— Begin —

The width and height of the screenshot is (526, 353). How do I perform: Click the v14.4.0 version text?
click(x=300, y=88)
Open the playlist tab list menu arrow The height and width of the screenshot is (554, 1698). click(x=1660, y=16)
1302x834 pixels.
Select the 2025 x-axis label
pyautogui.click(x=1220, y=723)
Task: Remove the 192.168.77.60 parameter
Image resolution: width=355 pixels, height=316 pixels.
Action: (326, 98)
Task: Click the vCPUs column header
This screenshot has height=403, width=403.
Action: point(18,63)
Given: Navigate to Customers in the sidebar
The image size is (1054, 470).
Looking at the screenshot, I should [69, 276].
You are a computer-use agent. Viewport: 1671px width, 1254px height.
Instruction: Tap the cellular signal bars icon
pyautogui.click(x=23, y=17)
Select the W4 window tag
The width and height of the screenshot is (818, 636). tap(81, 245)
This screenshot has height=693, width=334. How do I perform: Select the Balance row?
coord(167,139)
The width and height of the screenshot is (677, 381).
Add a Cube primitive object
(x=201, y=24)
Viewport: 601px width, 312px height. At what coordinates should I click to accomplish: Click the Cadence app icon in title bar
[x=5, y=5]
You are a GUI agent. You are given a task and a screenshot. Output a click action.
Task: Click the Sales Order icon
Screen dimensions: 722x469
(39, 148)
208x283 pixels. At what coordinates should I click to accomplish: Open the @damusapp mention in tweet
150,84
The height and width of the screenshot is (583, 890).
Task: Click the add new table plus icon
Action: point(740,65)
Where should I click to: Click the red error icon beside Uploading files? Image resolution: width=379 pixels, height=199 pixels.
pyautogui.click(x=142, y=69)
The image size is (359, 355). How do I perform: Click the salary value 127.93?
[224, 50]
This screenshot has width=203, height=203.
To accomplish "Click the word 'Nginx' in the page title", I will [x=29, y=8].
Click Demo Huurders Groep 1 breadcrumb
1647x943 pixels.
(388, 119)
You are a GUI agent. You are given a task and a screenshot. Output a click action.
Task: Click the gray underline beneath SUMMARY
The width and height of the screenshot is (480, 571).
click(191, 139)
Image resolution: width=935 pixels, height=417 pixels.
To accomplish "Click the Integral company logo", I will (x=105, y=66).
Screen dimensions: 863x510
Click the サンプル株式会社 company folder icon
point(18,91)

— End —

[Exercise task]:
Rewrite every line of the items above as a Markdown table with the columns Row and Line, putting the row number in Row and the line in Line. Leave out any blank lines.

[Answer for the task]:
| Row | Line |
|---|---|
| 1 | The width and height of the screenshot is (526, 353). How do I perform: Click the v14.4.0 version text? |
| 2 | click(x=300, y=88) |
| 3 | Open the playlist tab list menu arrow The height and width of the screenshot is (554, 1698). click(x=1660, y=16) |
| 4 | 1302x834 pixels. |
| 5 | Select the 2025 x-axis label |
| 6 | pyautogui.click(x=1220, y=723) |
| 7 | Task: Remove the 192.168.77.60 parameter |
| 8 | Image resolution: width=355 pixels, height=316 pixels. |
| 9 | Action: (326, 98) |
| 10 | Task: Click the vCPUs column header |
| 11 | This screenshot has height=403, width=403. |
| 12 | Action: point(18,63) |
| 13 | Given: Navigate to Customers in the sidebar |
| 14 | The image size is (1054, 470). |
| 15 | Looking at the screenshot, I should [69, 276]. |
| 16 | You are a computer-use agent. Viewport: 1671px width, 1254px height. |
| 17 | Instruction: Tap the cellular signal bars icon |
| 18 | pyautogui.click(x=23, y=17) |
| 19 | Select the W4 window tag |
| 20 | The width and height of the screenshot is (818, 636). tap(81, 245) |
| 21 | This screenshot has height=693, width=334. How do I perform: Select the Balance row? |
| 22 | coord(167,139) |
| 23 | The width and height of the screenshot is (677, 381). |
| 24 | Add a Cube primitive object |
| 25 | (x=201, y=24) |
| 26 | Viewport: 601px width, 312px height. At what coordinates should I click to accomplish: Click the Cadence app icon in title bar |
| 27 | [x=5, y=5] |
| 28 | You are a GUI agent. You are given a task and a screenshot. Output a click action. |
| 29 | Task: Click the Sales Order icon |
| 30 | Screen dimensions: 722x469 |
| 31 | (39, 148) |
| 32 | 208x283 pixels. At what coordinates should I click to accomplish: Open the @damusapp mention in tweet |
| 33 | 150,84 |
| 34 | The height and width of the screenshot is (583, 890). |
| 35 | Task: Click the add new table plus icon |
| 36 | Action: point(740,65) |
| 37 | Where should I click to: Click the red error icon beside Uploading files? Image resolution: width=379 pixels, height=199 pixels. |
| 38 | pyautogui.click(x=142, y=69) |
| 39 | The image size is (359, 355). How do I perform: Click the salary value 127.93? |
| 40 | [224, 50] |
| 41 | This screenshot has width=203, height=203. |
| 42 | To accomplish "Click the word 'Nginx' in the page title", I will [x=29, y=8]. |
| 43 | Click Demo Huurders Groep 1 breadcrumb |
| 44 | 1647x943 pixels. |
| 45 | (388, 119) |
| 46 | You are a GUI agent. You are given a task and a screenshot. Output a click action. |
| 47 | Task: Click the gray underline beneath SUMMARY |
| 48 | The width and height of the screenshot is (480, 571). |
| 49 | click(191, 139) |
| 50 | Image resolution: width=935 pixels, height=417 pixels. |
| 51 | To accomplish "Click the Integral company logo", I will (x=105, y=66). |
| 52 | Screen dimensions: 863x510 |
| 53 | Click the サンプル株式会社 company folder icon |
| 54 | point(18,91) |